The function of Sec14p has largely been determined through the phenotype presented in conditional Sec14p mutants. As Sec14p is an essential gene, Sec14p knockouts must be performed in yeast strains with several other mutations conveying viability without functional Sec14p. In this knockout mutant, certain proteins destined for export accumulate in non-vesicular compartments of the cell. From this, functional Sec14p likely plays a role in some pathway responsible for cellular export of certain proteins. Protein accumulation in a Sec14p knockout is also accompanied by the formation of Berkeley bodies, an organelle unique to yeast consisting of cytoplasm enclosed by a double membrane. The presence of Berkeley bodies in Sec14p knockouts suggests Sec14p regulates or is involved in the uptake and reabsorption of certain vesicles by other organelles, such as the Golgi body, or the plasma membrane of the cell. The accumulation of both Berkeley bodies and proteins in the cytosol indicate that Sec14p is involved in the formation and degradation of anterograde vesicles of certain proteins.

=== Molecular ===

In vitro, Sec14p has been demonstrated to catalyze the transport of phosphatidylinositol (PtdIns) and phosphatidylcholine (PtdCho) between lipid membranes. It has been suggested that the ability to bind PtdIns and PtdCho aids the intracellular transport function and regulation of Sec14p. This property may arise from potential transport of membrane lipids between the endoplasmic reticulum (ER) and the Golgi body by Sec14p to maintain an equilibrium in the membrane lipid concentration. Sec14p is thought to achieve phospholipid transport through phospholipid exchange. The protein-phospholipid complex associates with a lipid bilayer, discharges the bound phospholipid into the bilayer, and upon recognition of another membrane bound phospholipid, extracts the phospholipid and disassociates with the lipid bilayer. Additionally, the PtdIns and PtdCho affinity of Sec14p has been suggested to act as a localizing force, bringing Sec14p into proximity to the ER or Golgi body where it may aid in the formation of transport vesicles.

=== Cellular ===

In the cell, Sec14p plays an active and regulatory role in the intracellular transport of proteins. A good example of this function is the ability of Sec14p to both transport the phospholipids PtdIns and PtdCho between membranes as well as the inhibition of phospholipase D1 and phospholipase B1, which convert PtdCho to phosphatidic acid and choline or PtdCho to glycerophosphocholine, respectively. Sec14p and its homologs, some of which exhibit activation of phospholipase D1 and B1, aid in phospholipid metabolism regulation in vivo. Additionally, Sec14p is essential in the budding of vesicles from the Golgi body, as it is thought to serve a function related to preserving diacylglycerol concentration in the Golgi body, a compound essential to secretory vesicle biosynthesis.

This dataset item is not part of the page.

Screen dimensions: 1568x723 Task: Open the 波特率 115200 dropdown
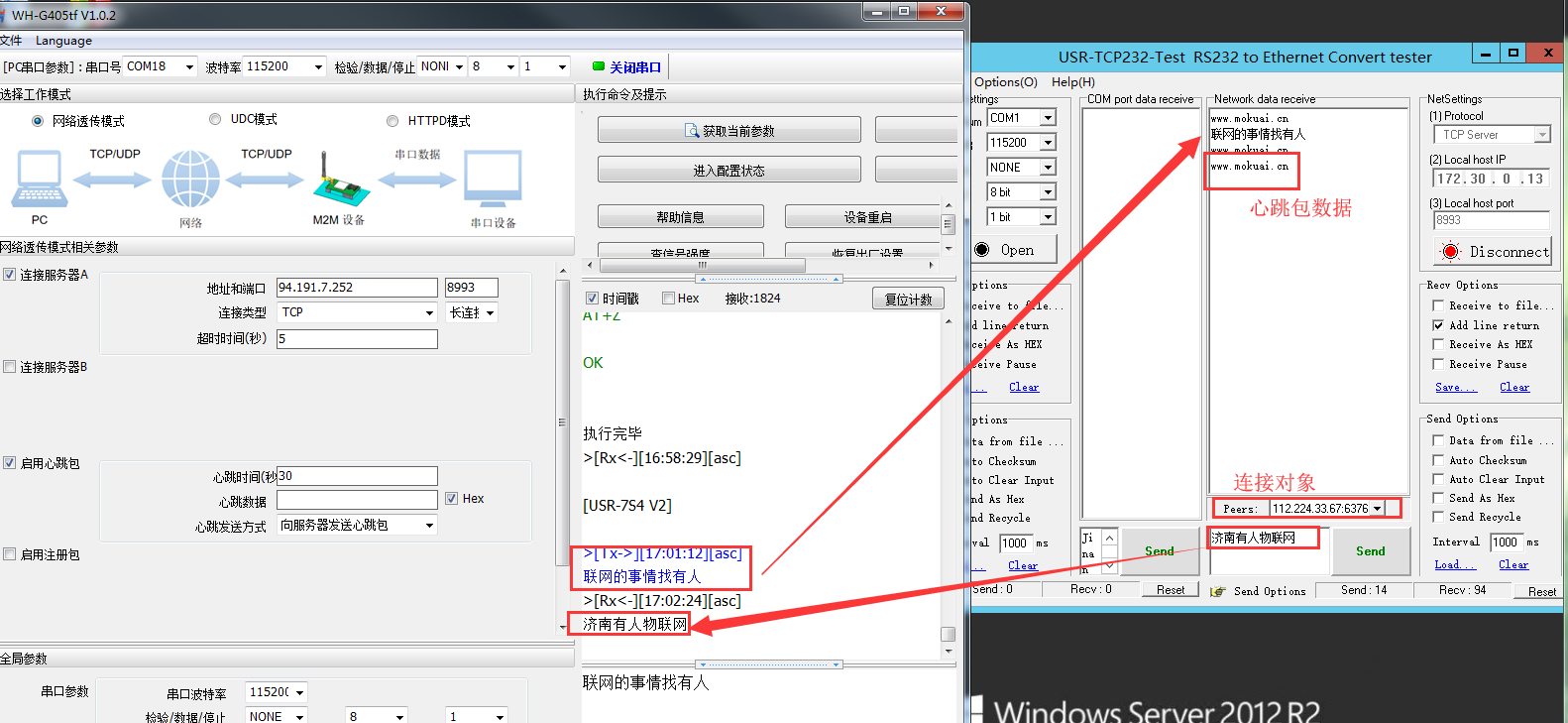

The influence of Sec14p in the localization of lipid rafts is inferred due to abnormal localization and transport of lipid raft localized proteins in mutant yeast strains with non-functional Sec14p. Upon restoration of Sec14p function in these mutant strains, the wayward lipid raft proteins localized to their wild-type location. Experimental evidence suggests Sec14p may play a role in sorting proteins for incorporation into lipid rafts at the Golgi body prior to transport to the plasma membrane.